#### [Listed records]
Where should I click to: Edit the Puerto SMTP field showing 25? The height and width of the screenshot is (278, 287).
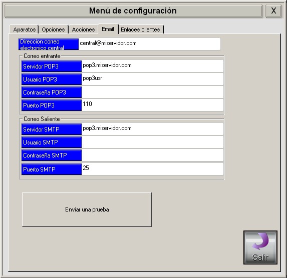coord(152,169)
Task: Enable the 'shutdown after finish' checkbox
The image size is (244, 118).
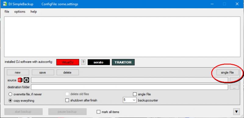Action: (67, 100)
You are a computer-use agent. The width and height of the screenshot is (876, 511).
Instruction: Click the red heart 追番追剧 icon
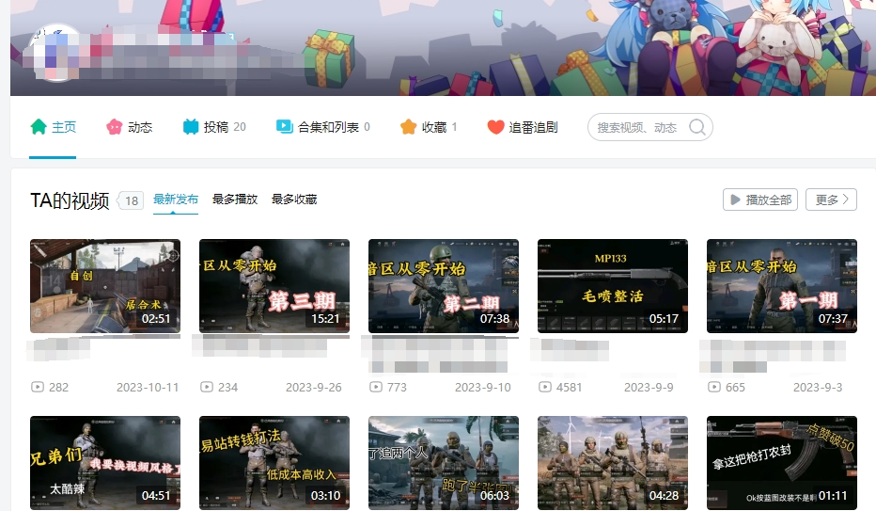coord(495,127)
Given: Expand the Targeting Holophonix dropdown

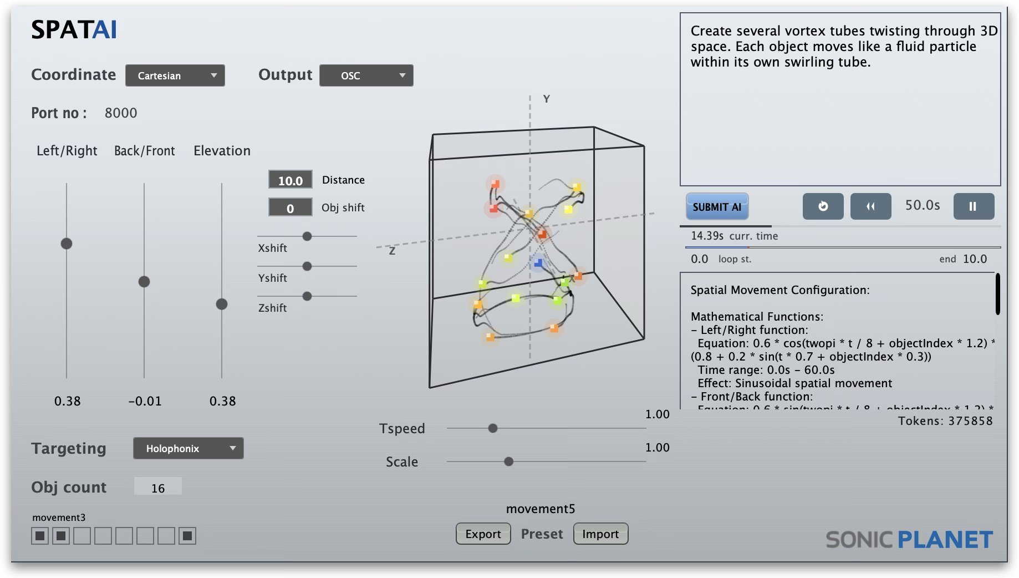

#### [Problem to solve]
Your reply must match the data above line for line, except that it holds no pictures.

#### [Reply]
Where should I click to: Edit the Puerto SMTP field showing 25? The height and width of the screenshot is (278, 287).
coord(152,169)
Task: Enable the 'shutdown after finish' checkbox
The image size is (244, 118).
Action: (67, 100)
You are a computer-use agent. The width and height of the screenshot is (876, 511).
Instruction: Click the red heart 追番追剧 icon
coord(495,127)
Given: Expand the Targeting Holophonix dropdown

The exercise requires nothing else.